(Text and element location records)
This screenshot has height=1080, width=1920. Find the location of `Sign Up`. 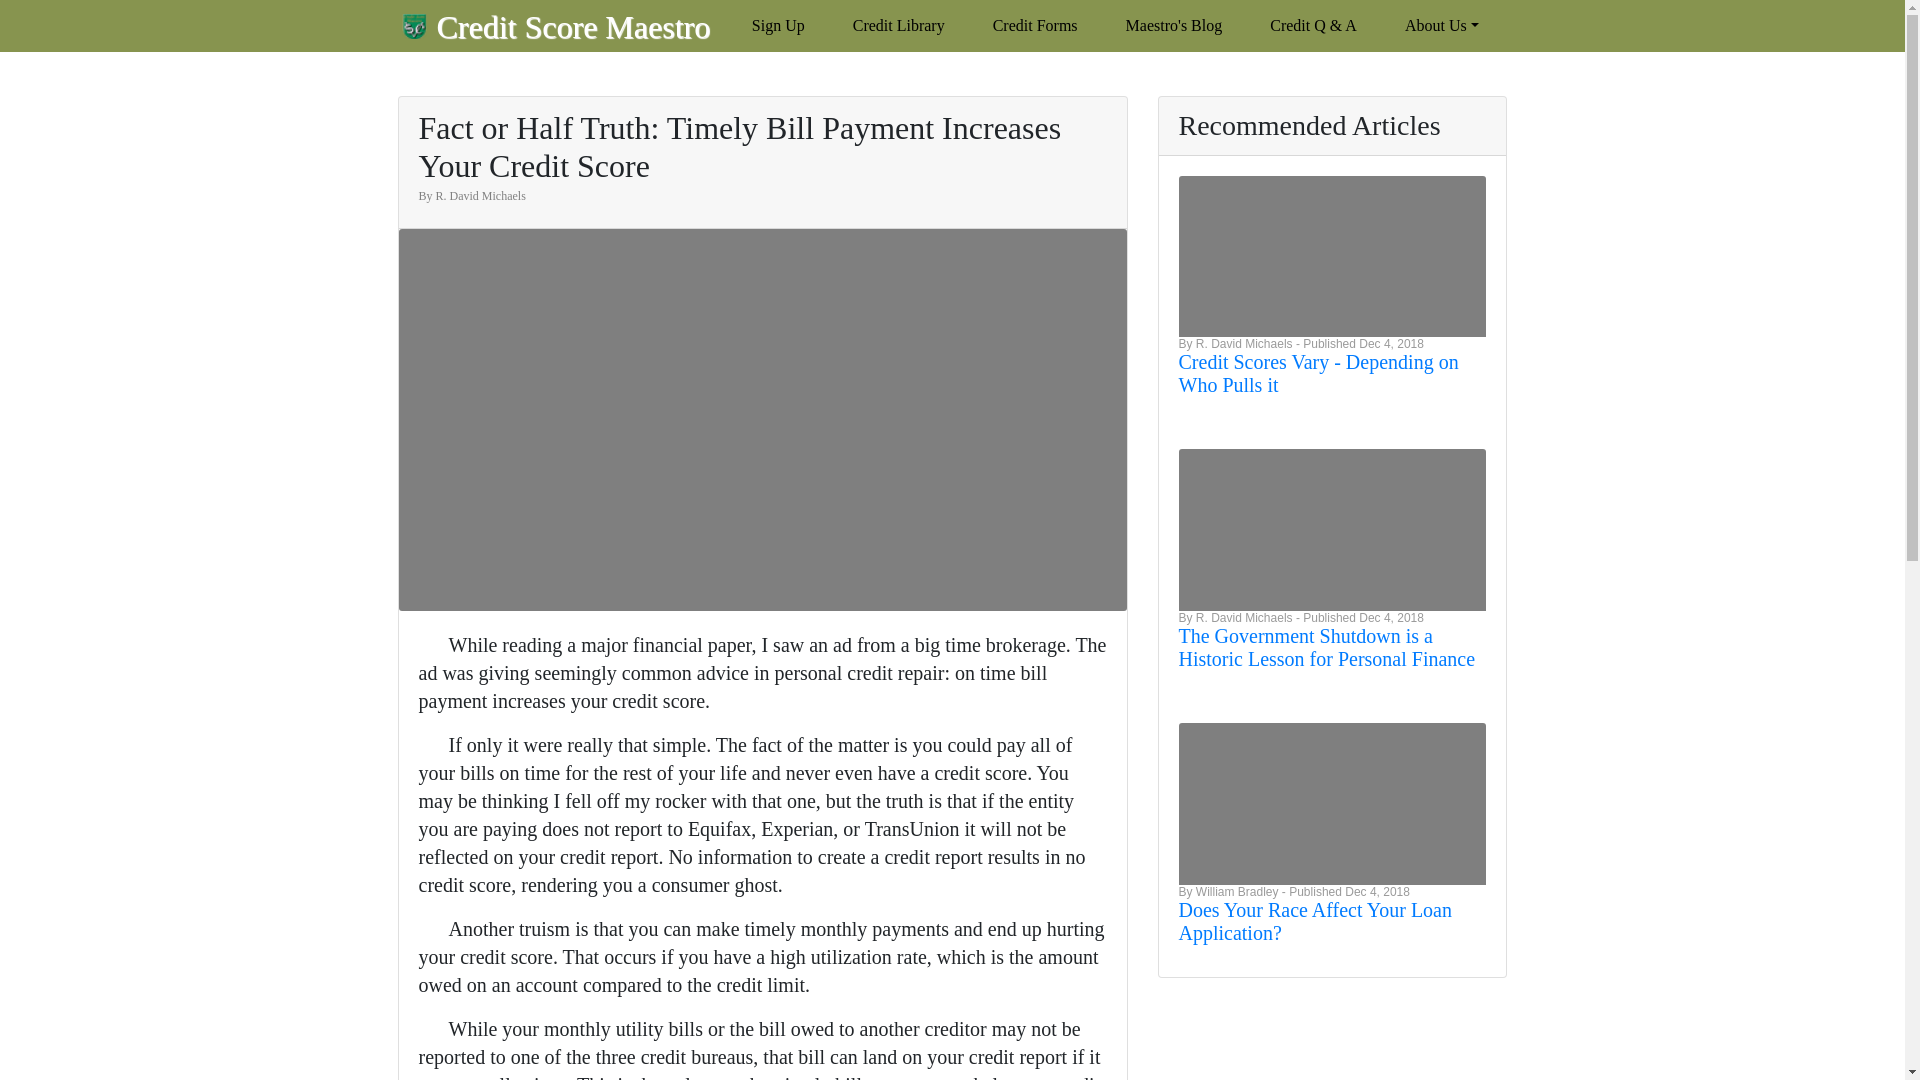

Sign Up is located at coordinates (778, 26).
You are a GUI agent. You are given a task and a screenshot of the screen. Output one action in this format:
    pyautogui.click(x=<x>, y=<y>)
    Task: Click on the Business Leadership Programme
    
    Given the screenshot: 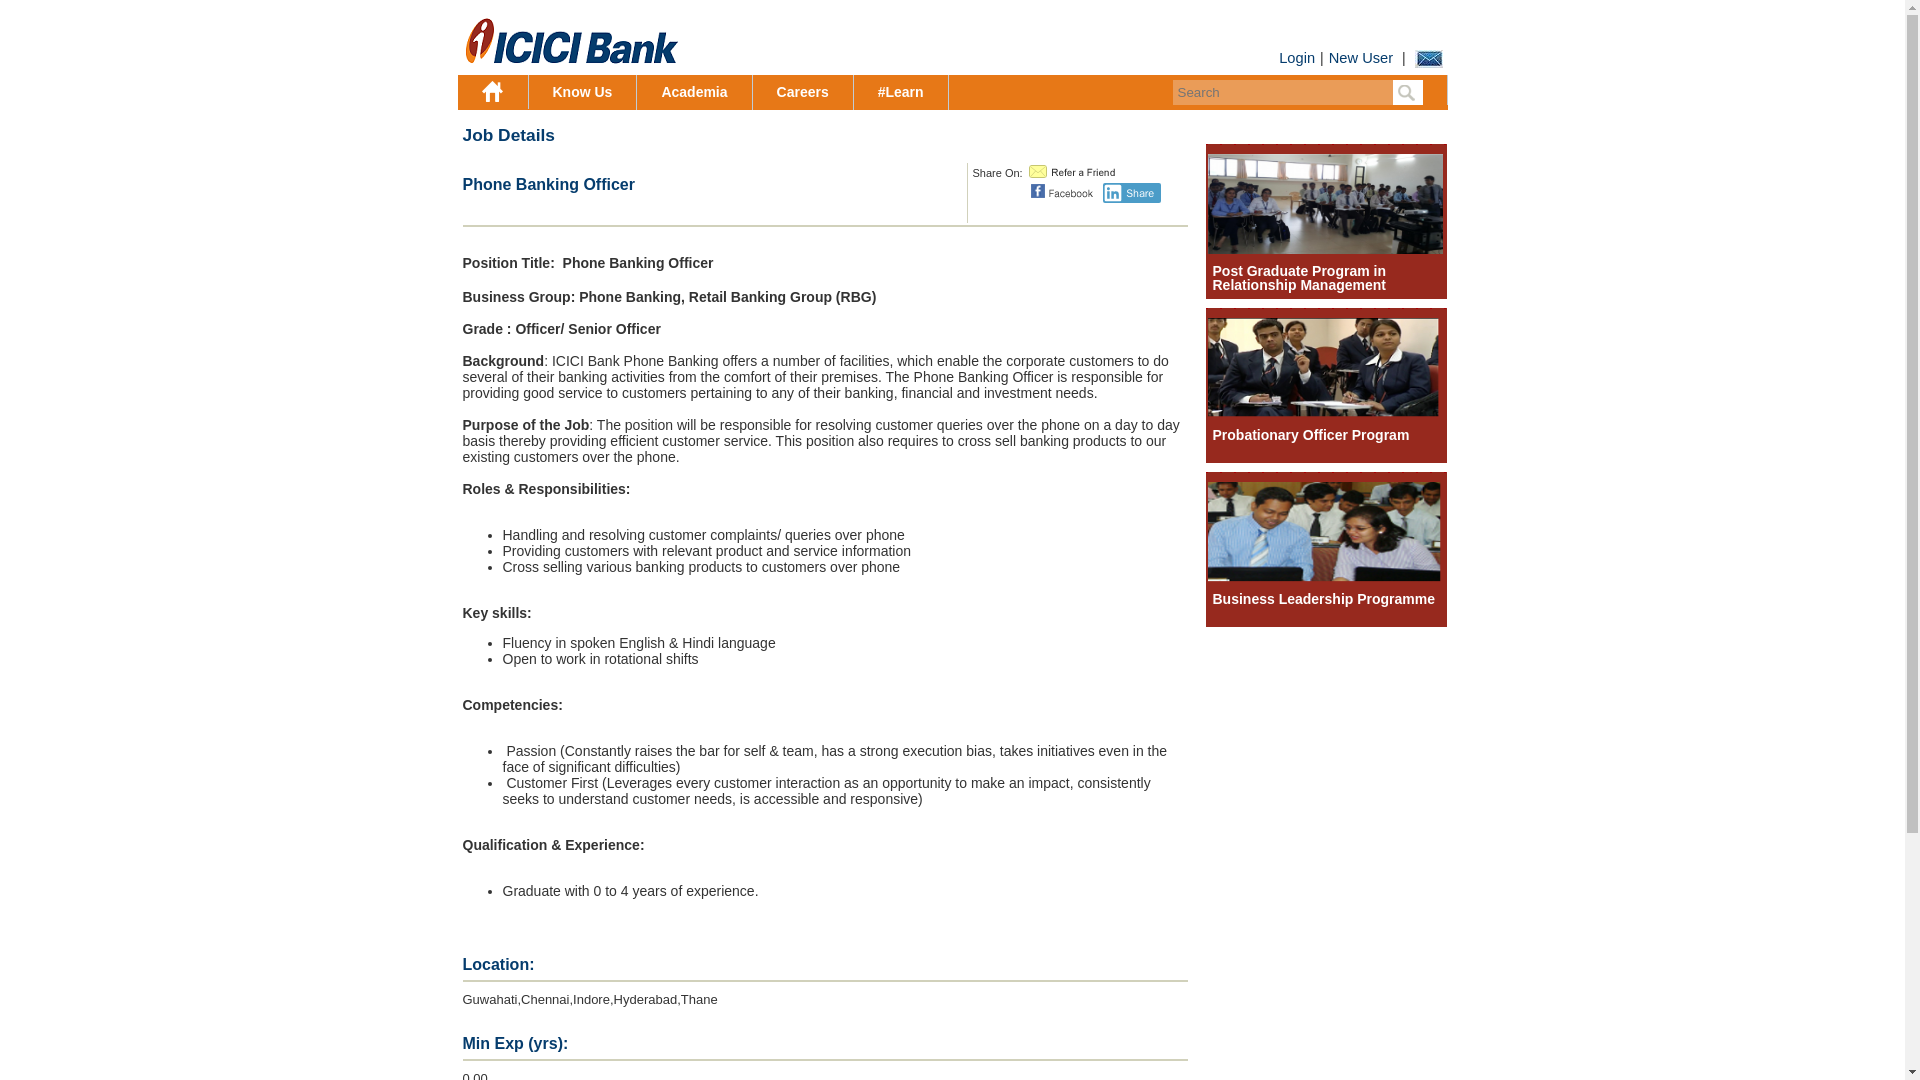 What is the action you would take?
    pyautogui.click(x=1322, y=598)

THE REQUEST
Return the lines above verbatim, beginning with the first line and stopping after the line that contains "Sign Up is located at coordinates (778, 26).". Leave the pictures out of your answer.

SOLUTION FOR THIS TASK
This screenshot has height=1080, width=1920. Find the location of `Sign Up`. 

Sign Up is located at coordinates (778, 26).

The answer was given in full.